Pour l’administration fiscale M. E. ne justifie pas avoir effectivement remployé tout ou partie du prix de vente dans l’achat du logement affecté à son habitation principale.
Pour M. E il avait remployé 125 417 € du prix de cession de Cabourg:
Les seules pièces produites à l’appui de ses écritures :
- Une correspondance avec un conseiller bancaire et le remboursement d’un crédit immobilier souscrit pour l’achat du bien à Cabourg
- Un relevé de compte bancaire et un virement de 115 890,24 € en provenance de notaires, avoir effectivement remployé tout ou partie du prix de vente de son précédent bien dans l’achat du logement affecté à son habitation principale.
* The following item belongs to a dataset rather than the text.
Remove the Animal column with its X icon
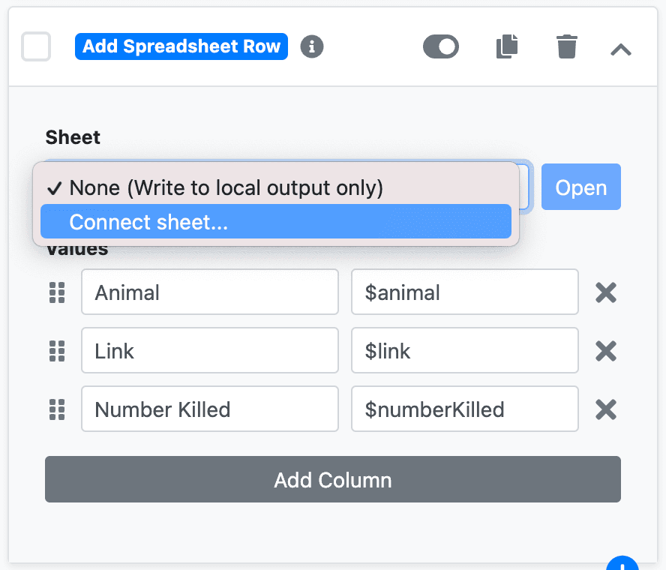This screenshot has width=666, height=570. 605,293
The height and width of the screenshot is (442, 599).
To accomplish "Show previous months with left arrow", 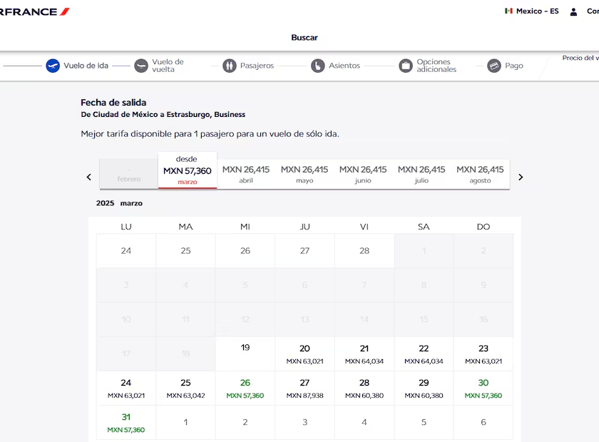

Seule la fraction du prix de cession remployée pour l’acquisition ou la construction de la résidence principale est prise en compte et déduite de l’assiette de la plus-value de cession imposable.
Enonciations divers
- Des commentaires administratifs publiés au Bulletin officiel des finances publiques
- Des développements de réponses ministérielles
Entre autres
Pour effectuer la comparaison entre le montant du prix de vente et celui remployé effectivement :
- Il ne peut être tenu compte du remboursement du crédit en cours sur le logement cédé ni de la souscription d’un nouvel emprunt pour l’acquisition de la résidence principale.
Pour autant, les textes rappellent expressément que le vendeur doit être en mesure de justifier du remploi effectif de tout ou partie du prix de cession.
Selon la doctrine BOFIP et les réponses ministérielles
- Le remboursement du crédit en cours sur le bien vendu et le nouveau prêt bancaire souscrit pour l’achat du nouveau bien ne devraient être pris en compte dans la comparaison
- Ici le prix de la nouvelle acquisition, 275 000 € supérieure au prix de cession 133 000 €, l'exonération aurait pu être totale.
Décide :
Article 1er : La requête de M. E... est rejetée.
()
Lorsqu’un contribuable ne remploie qu'une partie du prix de cession, il ne bénéficie de l'exonération qu'à due concurrence.
Le contribuable doit établir la traçabilité de l'opération de remploi.